§ **Assigned task**
Your job is to transcribe all the records that follow, excluding any pictures.

↓

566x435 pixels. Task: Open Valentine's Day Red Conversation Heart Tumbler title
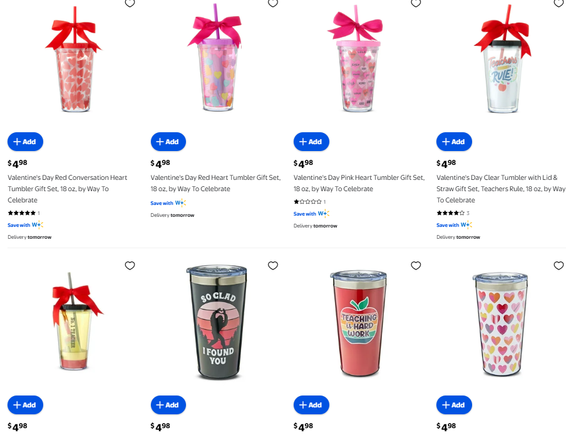(x=68, y=189)
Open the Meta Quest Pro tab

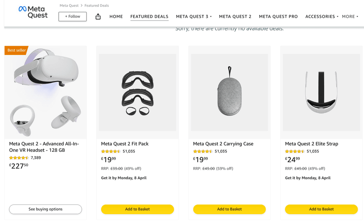point(278,17)
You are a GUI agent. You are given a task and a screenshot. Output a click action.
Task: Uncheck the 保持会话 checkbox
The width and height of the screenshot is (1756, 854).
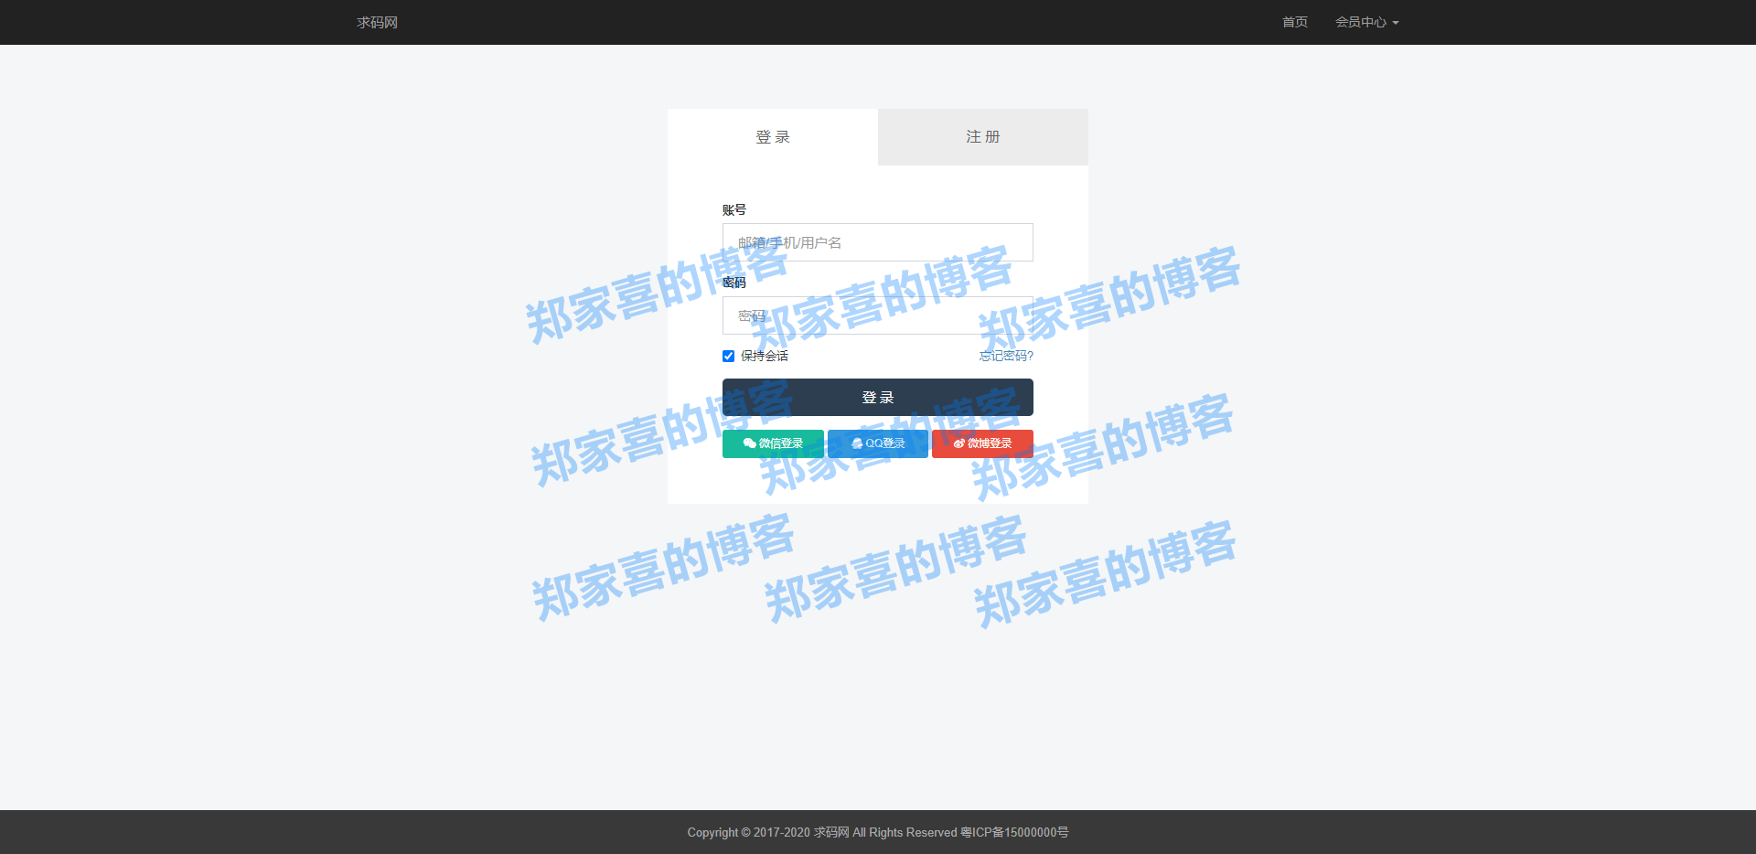(729, 357)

↑

§ **Answer space**
566x435 pixels. Task: Open Valentine's Day Red Conversation Heart Tumbler title
(x=68, y=189)
Open the Meta Quest Pro tab

point(278,17)
You are a GUI agent. You are given a task and a screenshot. Output a click action.
Task: Uncheck the 保持会话 checkbox
The width and height of the screenshot is (1756, 854).
(729, 357)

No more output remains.